I’m alone. There is not anyone here. To feel really lonely is a high. Human beings, by their nature, are social animals. My needs are primarily food, and something to read. Other than that, I have very little interest in anything else. By habit, I like to wander around Tokyo, but usually, I don’t give a thought to where I’’m going or what direction. I walk out the door of my family home here, and I go either left or right. I never have regrets if I make the wrong decision. Or give it special meaning if something fantastic happened on that trip. My life is merely an act of reflecting and then moving on as fast as I can.
As I mentioned, I have been out of work for the past two years. When I worked, I was a good worker, in fact, my fellow co-workers were satisfied with me. But then I decided to change. There was no reason why I did so. I just woke up and chose not to go to work. I needed the money (still do by the way), but I said to myself “Nah, I’m not going to work.” It was just an odd moment because there was nothing in my past or present that would make me follow such a crazy impulse. I only did something like that once before, when after a sound night’s sleep I woke up and then sold my car and never drove since then. Why? Because I needed to leap into the unknown, but I never studied my impulses. I’m a creature of habit, but at times and unexpectedly, I can make the change into an addiction as well.

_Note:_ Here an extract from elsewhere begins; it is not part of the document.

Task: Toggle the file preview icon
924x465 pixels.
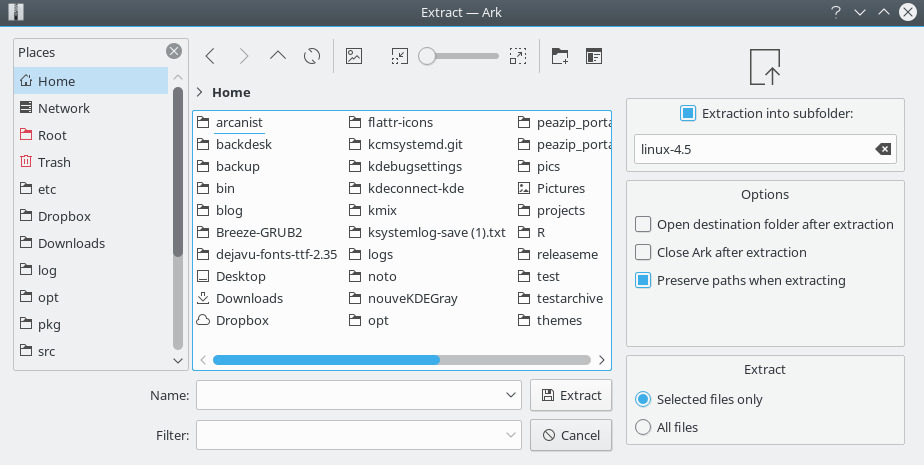Action: (354, 56)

So here I’m in Tokyo, and I haven’t the foggiest idea of what I’m going to do in the future -meaning next year, next month, next week, and tomorrow, … if I can throw that in as well. I won’t let myself be swallowed by self-doubt, because I go with the wind.
Around 25 years ago, I went to a movie theater in Tokyo that had a tatami mat, which means all customers had to take their shoes off before entering the theater. There were giant steps in front of the film screen, so everyone just sat on the tatami mat, or if they wanted to, they could easily lay down and look up at the screen. The film they were showing was such remarkable work, and to this day, I don’t know the title of this film. All I can tell you that it starred Hitoshi Ueki and his band Crazy Cats. What is interesting about him and them is that they were musicians first, and then became successful comic actors as well. Watching the film, it reminded me of Frank Tashlin's work with Dean Martin and Jerry Lewis. The beauty of the film is the fact that it looked like a comic strip taking place in front of my eyes. The location where the film is set is in Shinbashi, traditionally the playground for the salaryman.
I think back at that film presentation because now I’m totally obsessed in capturing the moment when Ueki walks down the street in Shinbashi, not having a care in the world. He just left his job, or what one thinks may have been his job. For all, I know he may just come into the office to have a free cup of coffee or green tea. By the expressions of the fellow co-workers, they may have never seen him before. Therefore he takes up the character of a salaryman, as one takes an identity out of one’s closet.
He was that type of character in all of the Crazy Cat films. The illusion of music being played in a small traditional Japanese bar that may fit five or six people, all of a sudden turns into a big-budgeted Broadway musical. Time and place are expanded just by whatever hits Ueki's mood. Therefore when I walk on the streets of Shinbashi, I too will live in Hitoshi Ueki’s shadow.